● Exercise requirements
Copy the listing below, swapping every "pixels" for "points" and leaving everything else unchanged.

——

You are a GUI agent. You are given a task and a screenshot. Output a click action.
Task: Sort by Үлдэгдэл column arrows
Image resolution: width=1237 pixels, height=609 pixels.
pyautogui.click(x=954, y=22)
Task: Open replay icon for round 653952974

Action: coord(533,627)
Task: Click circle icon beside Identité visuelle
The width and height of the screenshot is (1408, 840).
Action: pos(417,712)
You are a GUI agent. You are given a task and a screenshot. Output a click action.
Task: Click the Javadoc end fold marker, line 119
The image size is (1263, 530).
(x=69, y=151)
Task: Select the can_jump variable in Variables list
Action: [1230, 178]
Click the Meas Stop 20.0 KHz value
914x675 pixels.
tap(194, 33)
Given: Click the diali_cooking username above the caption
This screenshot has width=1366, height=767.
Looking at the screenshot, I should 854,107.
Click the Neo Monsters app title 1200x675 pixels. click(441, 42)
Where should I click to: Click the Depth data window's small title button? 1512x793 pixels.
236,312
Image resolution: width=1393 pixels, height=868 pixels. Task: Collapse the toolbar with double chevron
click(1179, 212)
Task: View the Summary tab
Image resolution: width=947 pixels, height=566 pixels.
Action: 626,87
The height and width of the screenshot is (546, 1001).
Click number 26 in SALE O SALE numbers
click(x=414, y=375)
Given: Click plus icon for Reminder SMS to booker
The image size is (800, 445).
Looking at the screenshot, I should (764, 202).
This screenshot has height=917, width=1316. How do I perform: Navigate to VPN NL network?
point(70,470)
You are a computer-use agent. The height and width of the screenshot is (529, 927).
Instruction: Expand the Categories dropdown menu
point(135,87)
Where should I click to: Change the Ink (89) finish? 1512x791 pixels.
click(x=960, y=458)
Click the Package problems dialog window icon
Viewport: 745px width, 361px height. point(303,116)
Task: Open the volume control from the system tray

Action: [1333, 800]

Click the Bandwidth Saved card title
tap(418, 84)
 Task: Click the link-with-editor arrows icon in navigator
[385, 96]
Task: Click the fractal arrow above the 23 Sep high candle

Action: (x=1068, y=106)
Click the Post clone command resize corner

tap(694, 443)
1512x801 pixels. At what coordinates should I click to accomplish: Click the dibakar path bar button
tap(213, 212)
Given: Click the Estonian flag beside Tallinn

——

● The solution
You are a GUI agent. You are given a task and a screenshot. Output a click action.
Task: Sort by Үлдэгдэл column arrows
Image resolution: width=1237 points, height=609 points.
pyautogui.click(x=954, y=22)
Task: Open replay icon for round 653952974

Action: coord(533,627)
Task: Click circle icon beside Identité visuelle
The width and height of the screenshot is (1408, 840).
Action: pos(417,712)
You are a GUI agent. You are given a task and a screenshot. Output a click action.
Task: Click the Javadoc end fold marker, line 119
The image size is (1263, 530).
(x=69, y=151)
Task: Select the can_jump variable in Variables list
Action: [1230, 178]
Click the Meas Stop 20.0 KHz value
914x675 points.
tap(194, 33)
Given: Click the diali_cooking username above the caption
This screenshot has width=1366, height=767.
Looking at the screenshot, I should 854,107.
Click the Neo Monsters app title 1200x675 points. click(441, 42)
Where should I click to: Click the Depth data window's small title button? 1512x793 points.
236,312
Image resolution: width=1393 points, height=868 points. Task: Collapse the toolbar with double chevron
click(1179, 212)
Task: View the Summary tab
Image resolution: width=947 points, height=566 points.
Action: 626,87
The height and width of the screenshot is (546, 1001).
Click number 26 in SALE O SALE numbers
click(x=414, y=375)
Given: Click plus icon for Reminder SMS to booker
The image size is (800, 445).
Looking at the screenshot, I should (764, 202).
This screenshot has height=917, width=1316. How do I perform: Navigate to VPN NL network?
point(70,470)
You are a computer-use agent. The height and width of the screenshot is (529, 927).
Instruction: Expand the Categories dropdown menu
point(135,87)
Where should I click to: Change the Ink (89) finish? 1512x791 points.
click(x=960, y=458)
Click the Package problems dialog window icon
Viewport: 745px width, 361px height. point(303,116)
Task: Open the volume control from the system tray

Action: [1333, 800]

Click the Bandwidth Saved card title
tap(418, 84)
 Task: Click the link-with-editor arrows icon in navigator
[385, 96]
Task: Click the fractal arrow above the 23 Sep high candle

Action: (x=1068, y=106)
Click the Post clone command resize corner

tap(694, 443)
1512x801 points. At what coordinates should I click to accomplish: Click the dibakar path bar button
tap(213, 212)
Given: Click the Estonian flag beside Tallinn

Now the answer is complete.